Question

A spinning wheel on a fireworks display is initially rotating in a counterclockwise direction. The wheel has an angular acceleration of -4.46 rad/s2. Because of this acceleration, the angular velocity of the wheel changes from its initial value to a final value of -31.4 rad/s.
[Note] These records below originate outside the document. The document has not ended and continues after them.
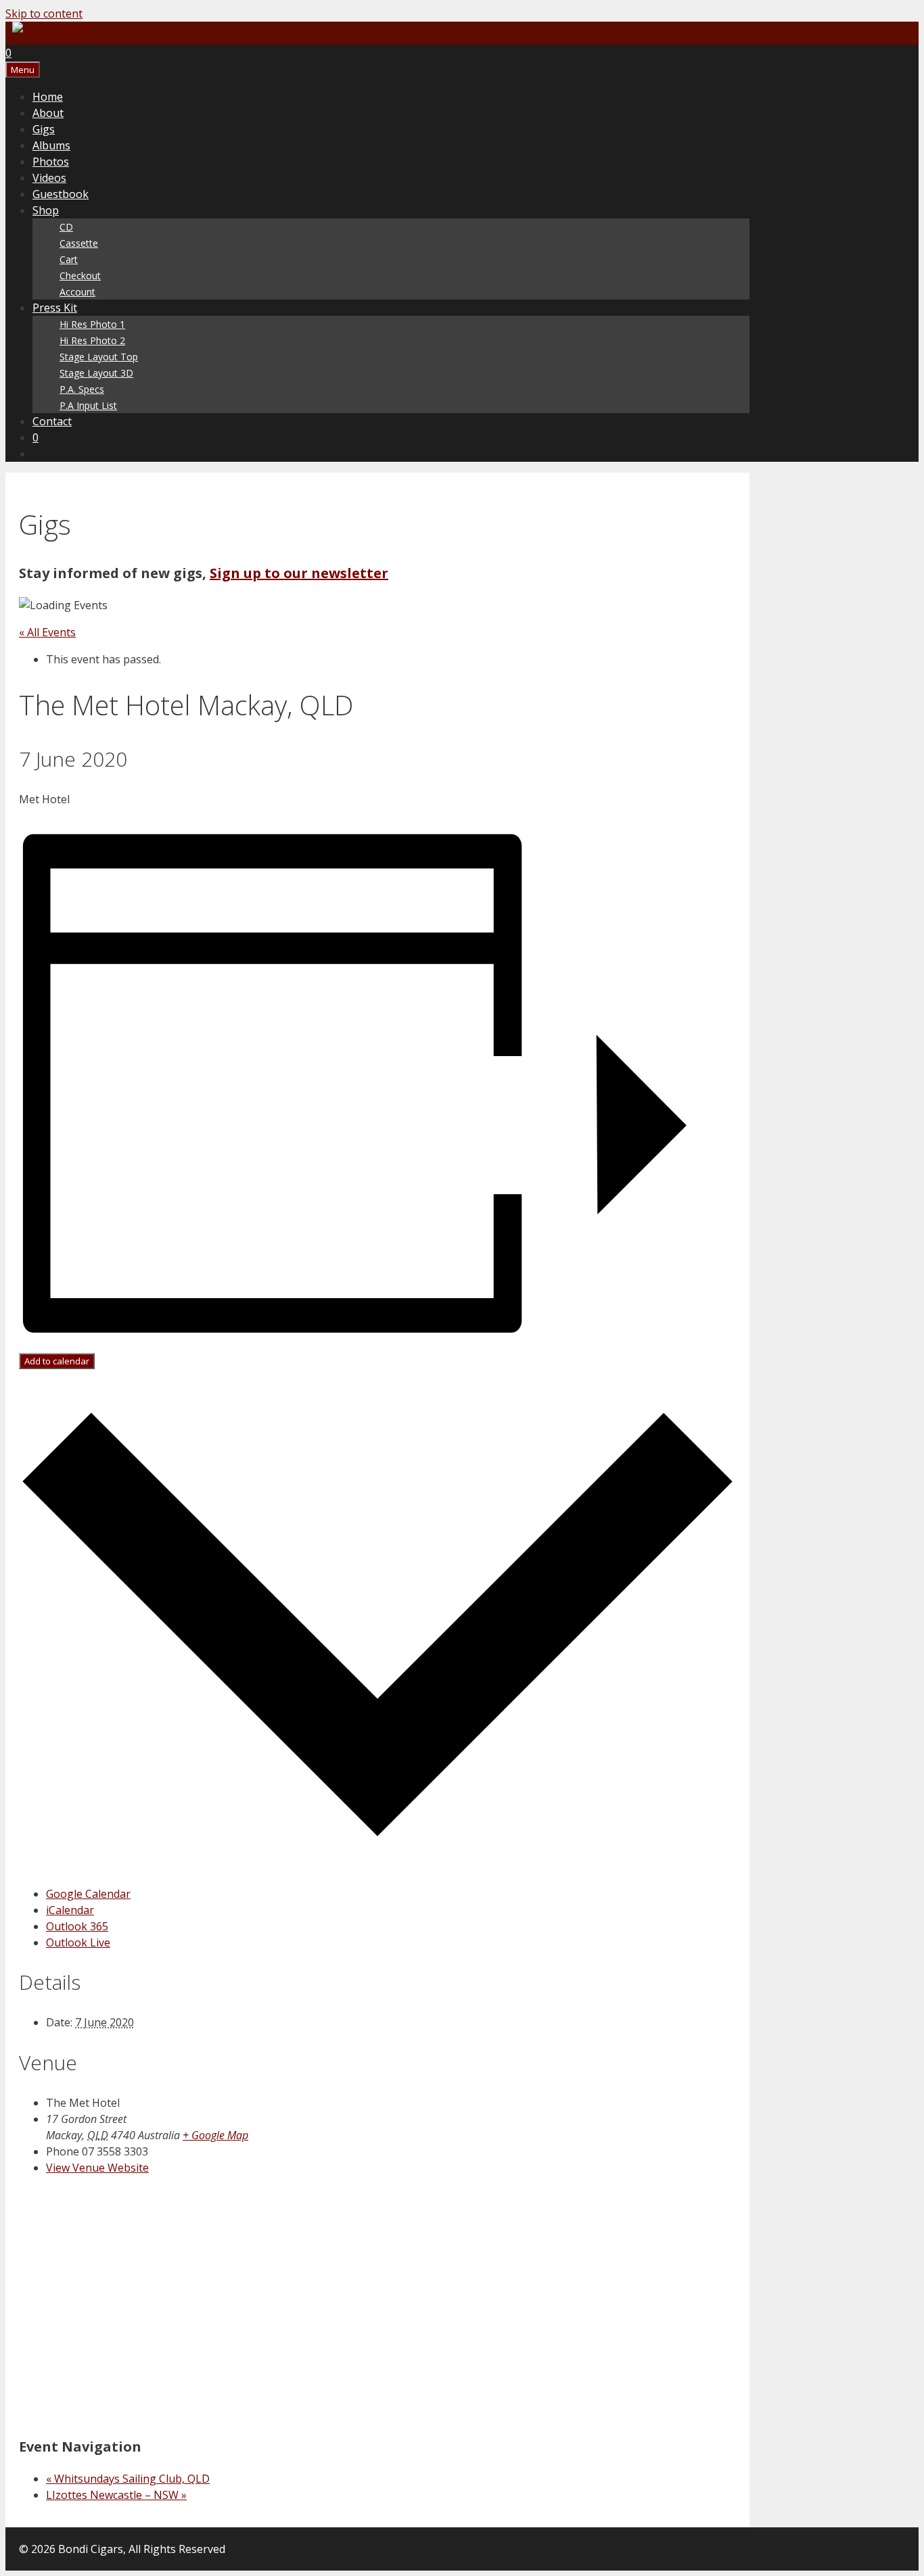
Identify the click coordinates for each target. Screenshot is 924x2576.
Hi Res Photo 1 (92, 324)
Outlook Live (78, 1942)
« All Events (47, 632)
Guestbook (60, 194)
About (48, 112)
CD (66, 226)
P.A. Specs (82, 389)
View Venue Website (97, 2167)
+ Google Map (215, 2135)
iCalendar (70, 1910)
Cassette (79, 243)
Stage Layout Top (99, 356)
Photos (50, 161)
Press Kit (54, 307)
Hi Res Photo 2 (92, 340)
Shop (45, 210)
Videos (49, 177)
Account (77, 291)
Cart (69, 259)
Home (47, 96)
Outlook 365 (77, 1926)
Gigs (43, 129)
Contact (52, 421)
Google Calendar (88, 1893)
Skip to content (44, 13)
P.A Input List (88, 405)
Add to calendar (56, 1361)
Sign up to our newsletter (299, 573)
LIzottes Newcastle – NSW (116, 2494)
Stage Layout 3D (96, 372)
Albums (51, 145)
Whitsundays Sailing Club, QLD (128, 2478)
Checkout (80, 275)
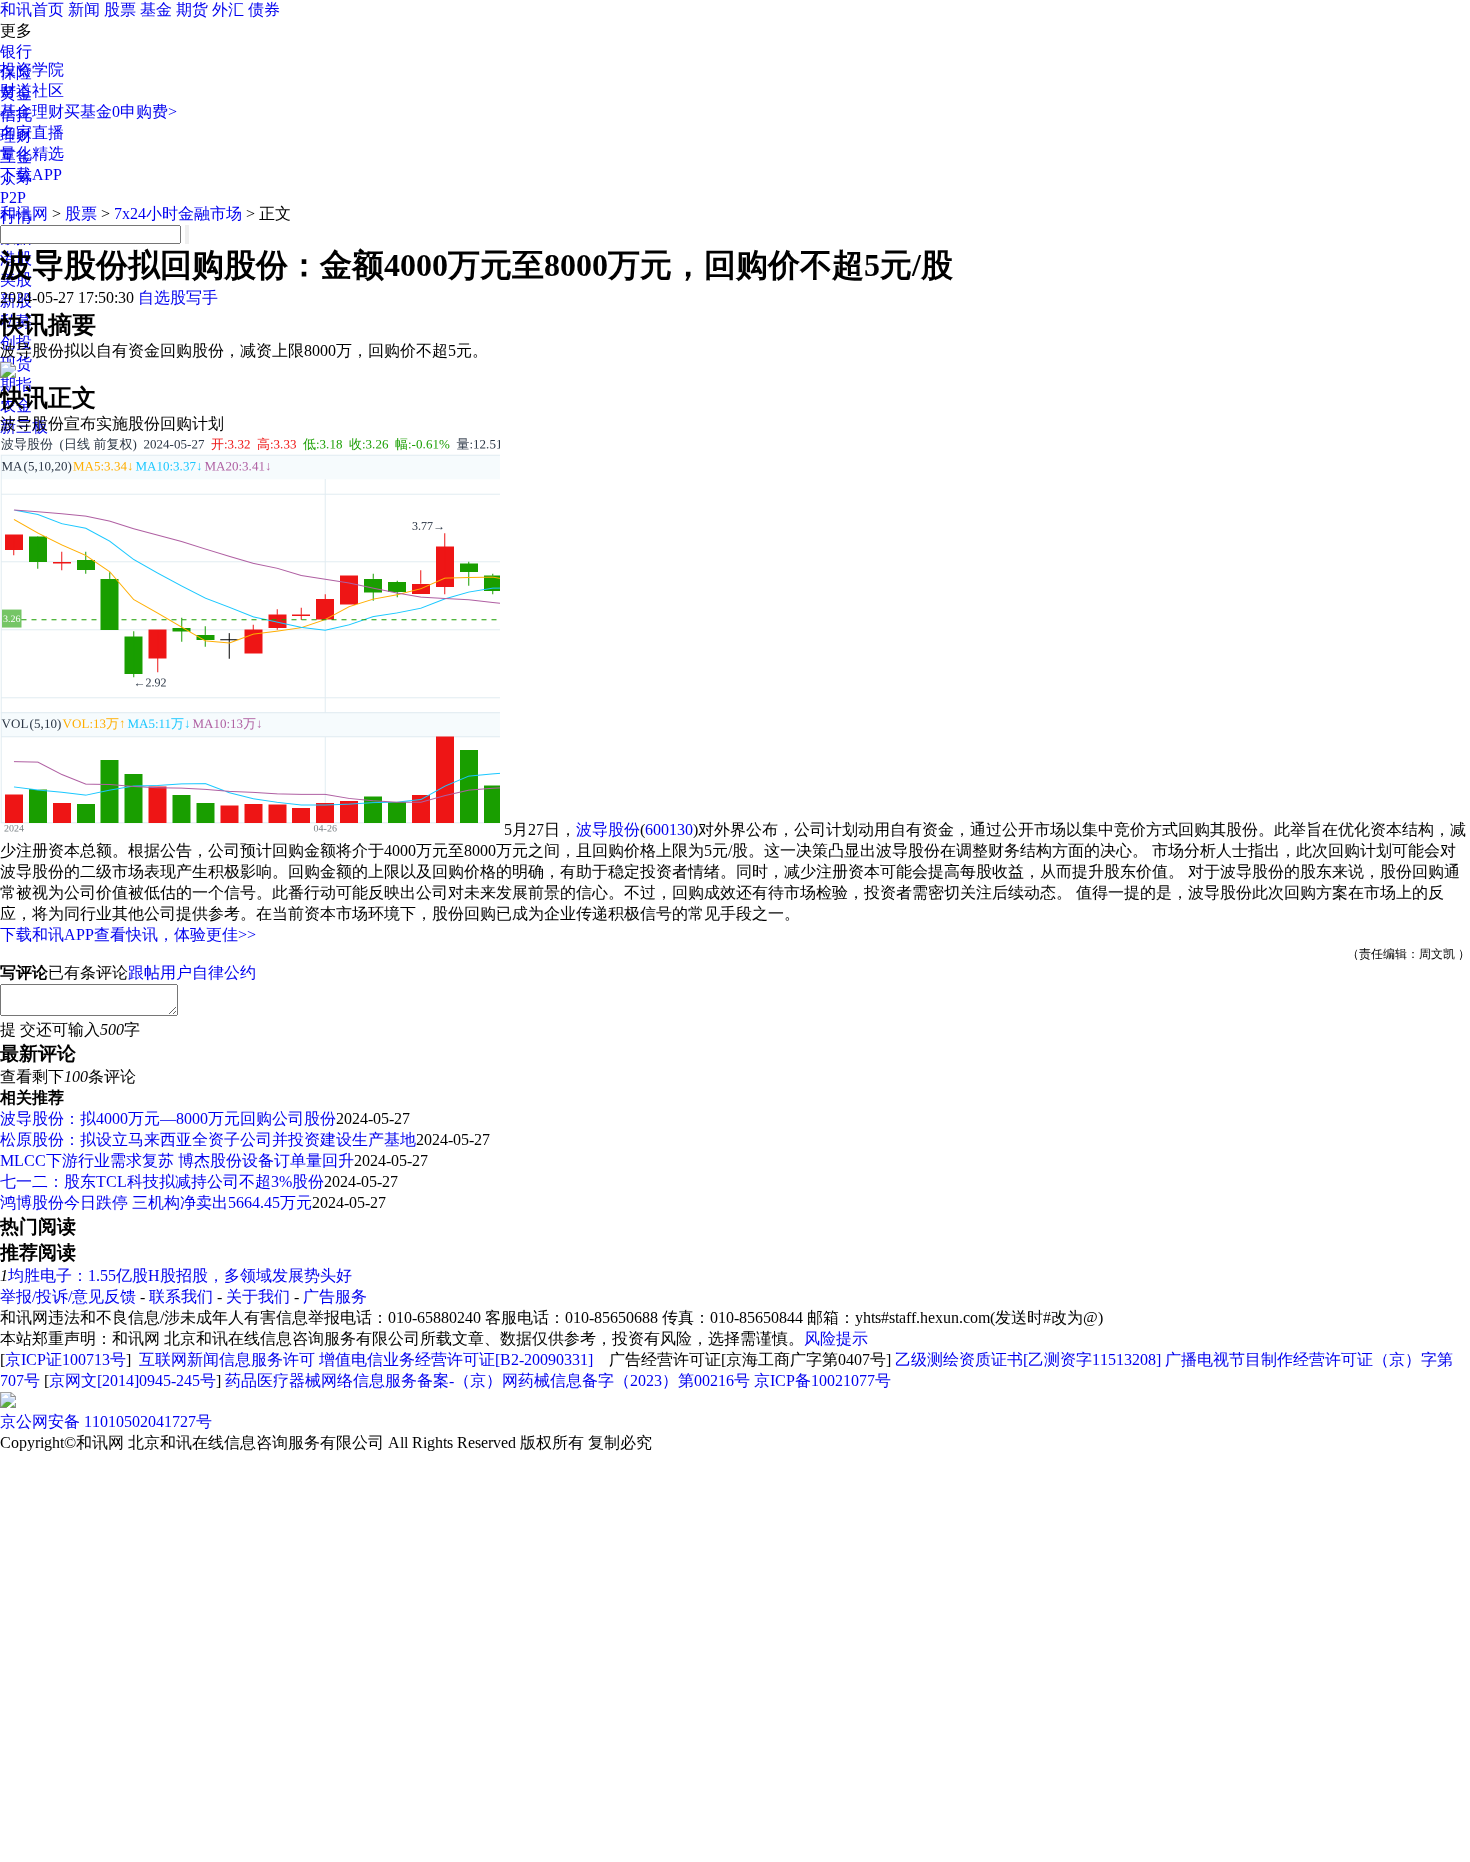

While this change occurs, the angular displacement of the wheel is zero. (Note the similarity to that of a ball being thrown vertically upward, coming to a momentary halt, and then falling downward to its initial position.) Find the time required for the change in the angular velocity to occur.

Answer 1

The time for the change in the angular velocity to occur is 14.08 secs

Step-by-step explanation:

From the question,

the angular acceleration is - 4.46 rad/s²

Angular acceleration is given by the formula below

`\alpha =(\omega -\omega _(o) )/(t - t_(o) )`

Where
`\alpha` is the angular acceleration

`\omega` is the final angular velocity

`\omega _(o)` is the initial angular velocity

`t` is the final time

`t_(o)` is the initial time

From the question

`\alpha` = - 4.46 rad/s²

`\omega _(o)` = 0 rad/s (starting from rest)

`\omega` = -31.4 rad/s

`t_(o)` = 0 s

Now, we will determine t

From
`\alpha =(\omega -\omega _(o) )/(t - t_(o) )`, then

`-4.46 = (-31.4 - 0)/(t - 0)`

`-4.46 = (-31.4)/(t)`

`t = (-31.4)/(-4.46)`

t = 7.04 secs

This is the time spent in one direction,

Since the angular displacement of the wheel is zero ( it returned to its initial position), then the time required for the change in the angular velocity will be twice this time, that is 2t

Hence,

The time is 2×7.04 secs = 14.08 secs

This is the time for the change in the angular velocity to occur.